After climbing relentlessly for four straight days, rates took a surprise dip—just in time for everyone to question whether it’s a trend or another cruel tease from the mortgage gods.
Why the sudden shift? Who knows. Maybe the Fed blinked. Maybe the algorithms got bored. Or maybe it’s just Wall Street’s way of keeping homeowners perpetually on edge.
One thing’s certain: Banks won’t let a little rate drop eat into their profits. Those ‘processing fees’ aren’t going anywhere.
Important
The rates we publish are averages and won't directly compare to the teaser rates often advertised online. Those rates are typically cherry-picked to be the most attractive and may involve paying points upfront or be based on a hypothetical borrower with an ultra-high credit score or a smaller-than-typical loan. The rate you actually secure will depend on factors like your credit score, income, and more, so it may differ from the averages you see here.
Since rates vary widely across lenders, it's always wise to shop around for your best mortgage refinance option and compare rates regularly, no matter the type of home loan you seek.

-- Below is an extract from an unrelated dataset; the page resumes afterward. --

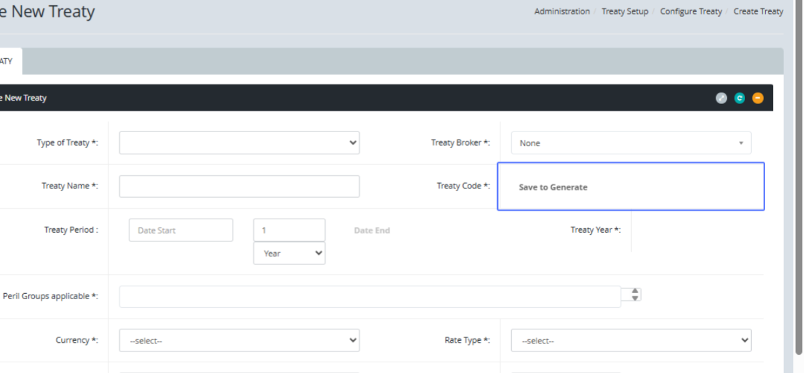
Task: Expand the Currency select dropdown
Action: click(239, 340)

Calculate monthly payments for different loan scenarios with our Mortgage Calculator.
What Causes Mortgage Rates to Rise or Fall?
Mortgage rates are influenced by a mix of macroeconomic factors and industry dynamics, including:
- The level and direction of the bond market, particularly 10-year Treasury yields
- The Federal Reserve's monetary policy, especially regarding bond buying and funding government-backed mortgages
- Competition among mortgage lenders and across different loan types
These factors can all fluctuate simultaneously, making it difficult to pinpoint the exact cause of rate changes.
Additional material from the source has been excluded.